• **Directive**
Copy the lines below word for word, leaving out the pictures.

• **Input**
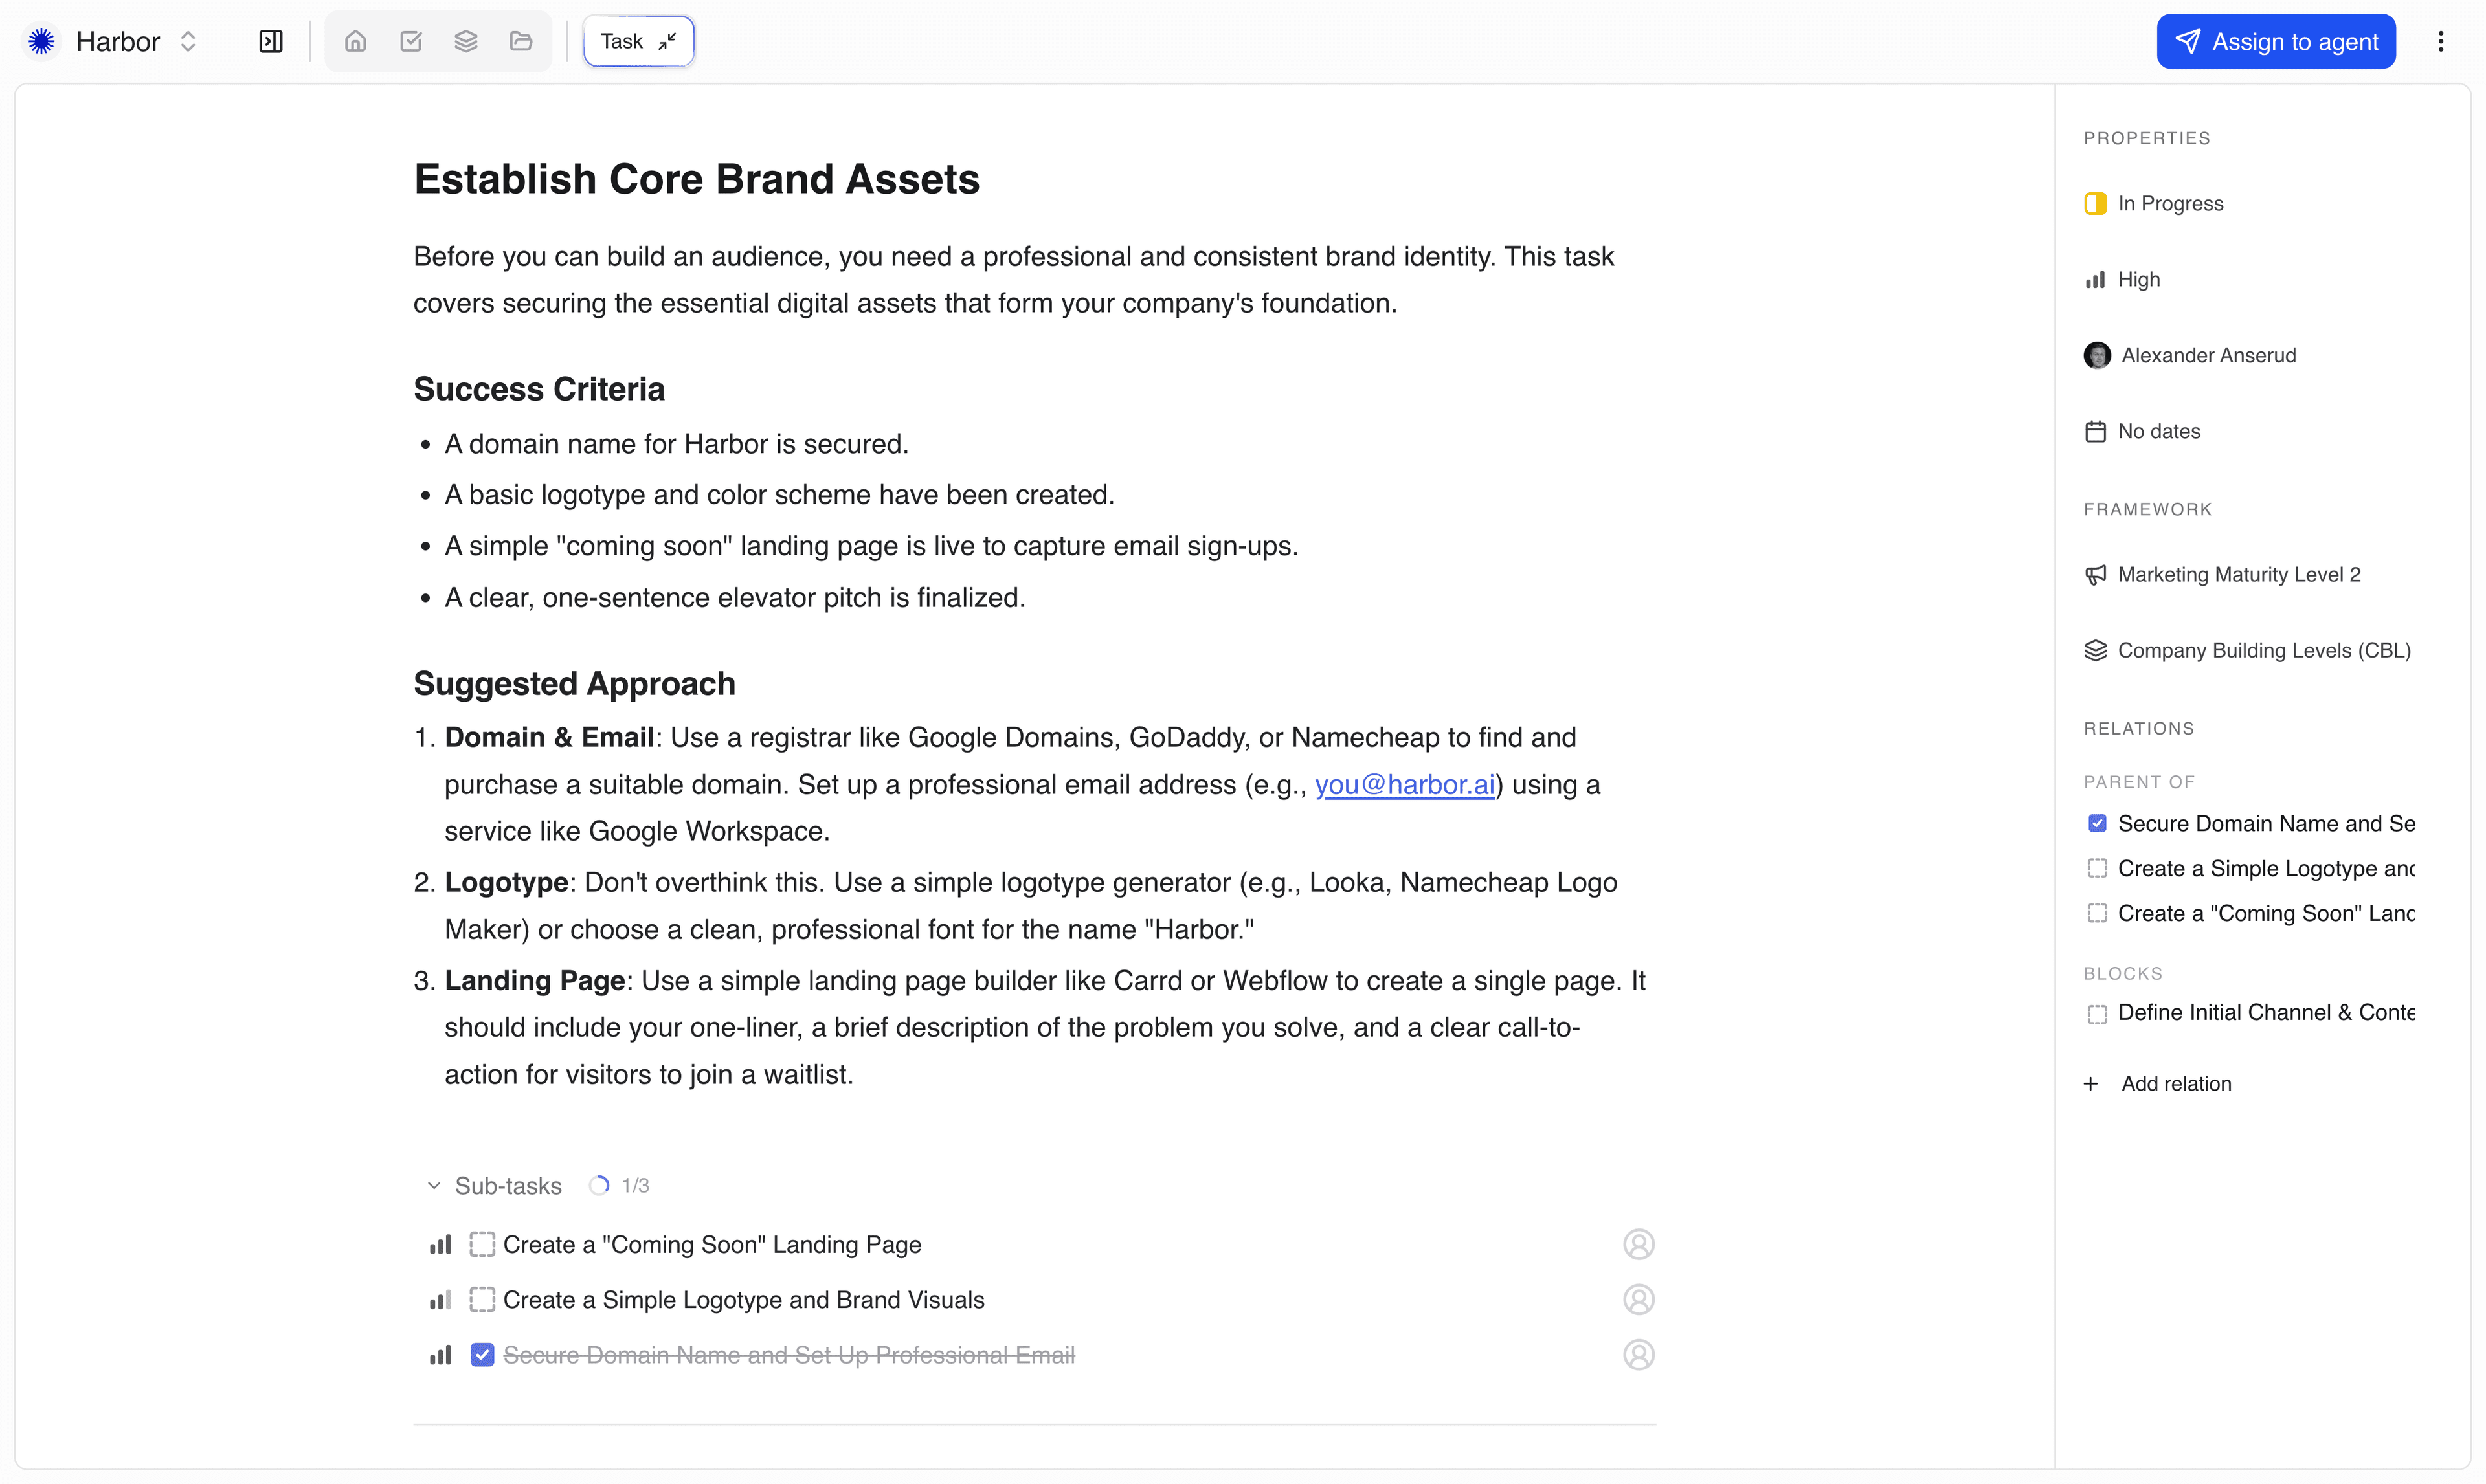Image resolution: width=2486 pixels, height=1484 pixels.
Task: Toggle the sidebar panel icon
Action: pos(271,41)
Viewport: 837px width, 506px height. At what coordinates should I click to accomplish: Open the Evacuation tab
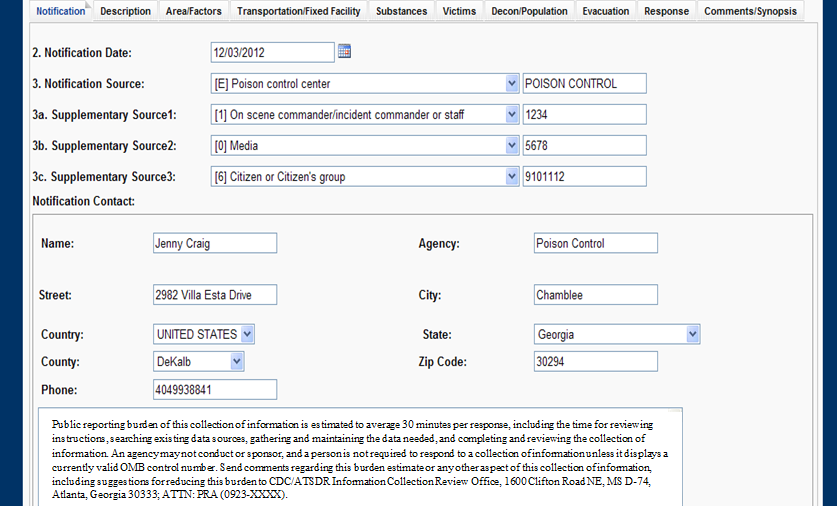[x=606, y=11]
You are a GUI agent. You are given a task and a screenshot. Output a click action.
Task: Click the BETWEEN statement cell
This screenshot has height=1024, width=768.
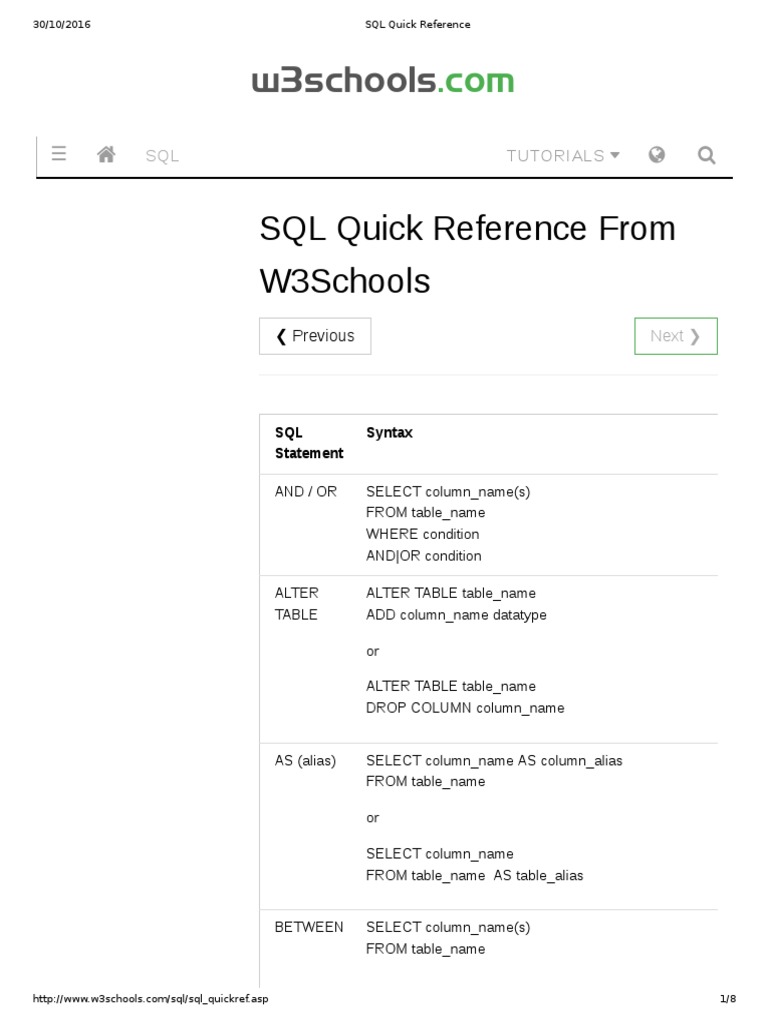tap(309, 927)
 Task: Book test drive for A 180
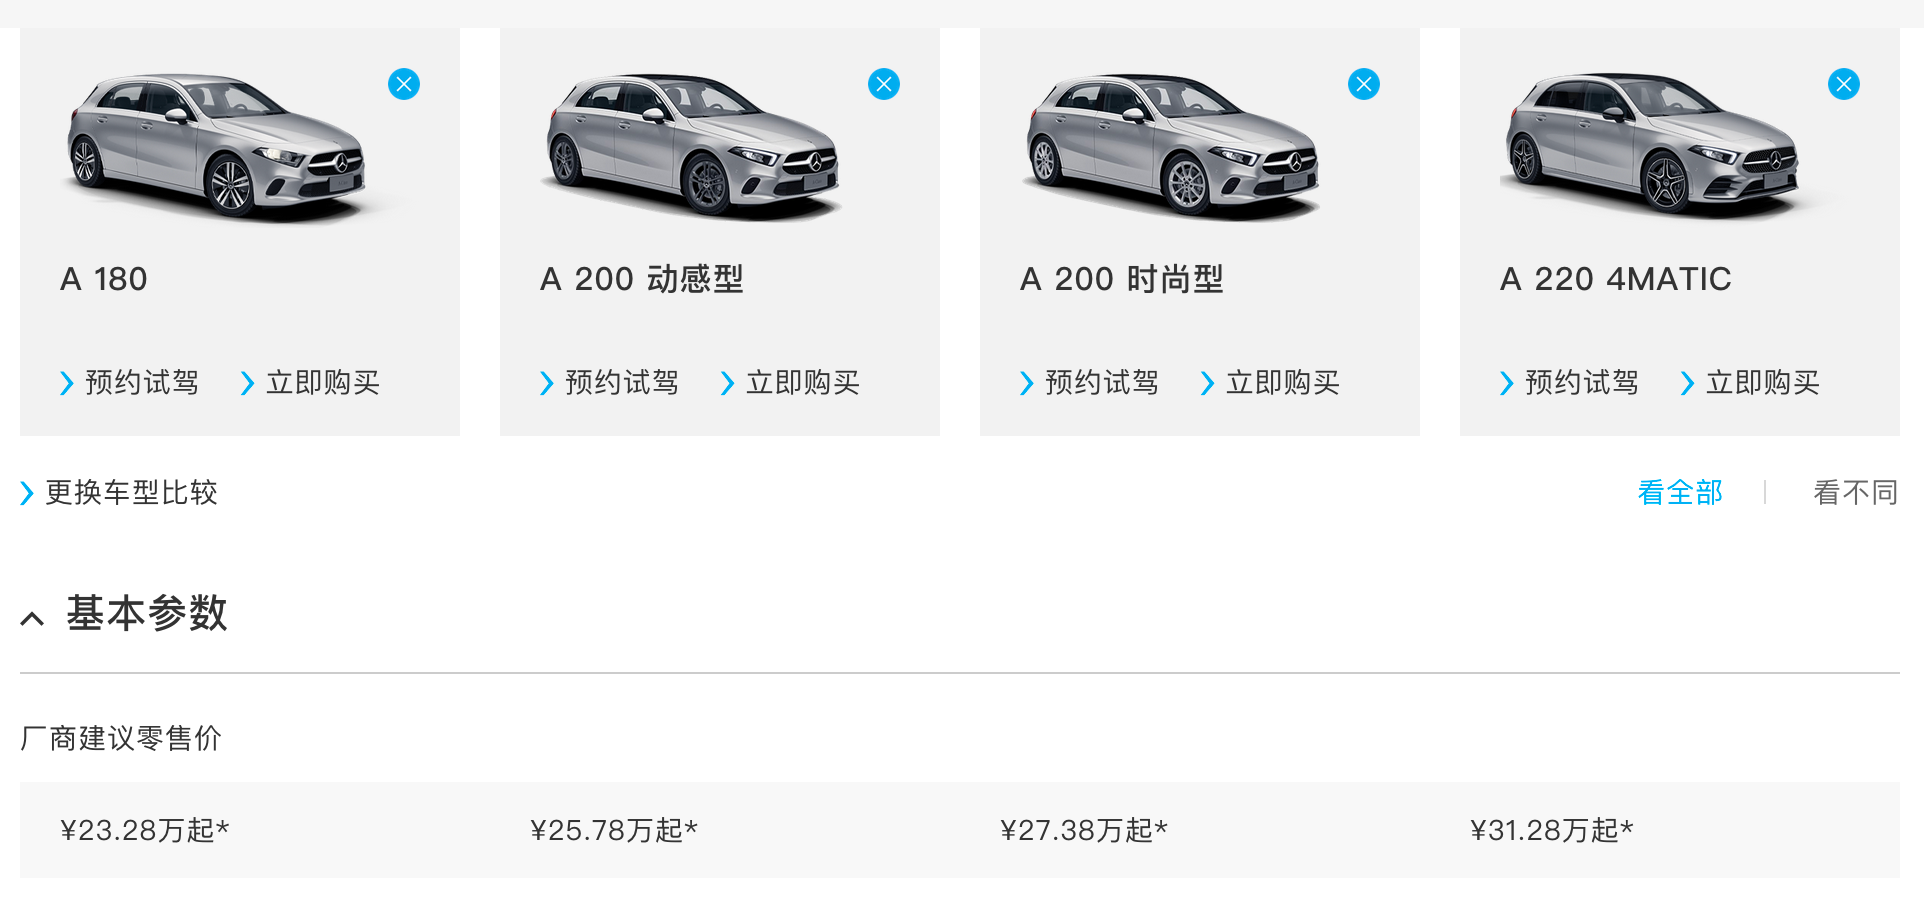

• **The solution**
Image resolution: width=2486 pixels, height=1484 pixels.
Task: Toggle the sidebar panel icon
Action: pos(271,41)
Viewport: 837px width, 506px height. At what coordinates should I click to accomplish: Open the Evacuation tab
[x=606, y=11]
You are a GUI agent. You are given a task and a screenshot. Output a click action.
Task: Click the BETWEEN statement cell
This screenshot has height=1024, width=768.
tap(309, 927)
 Task: Book test drive for A 180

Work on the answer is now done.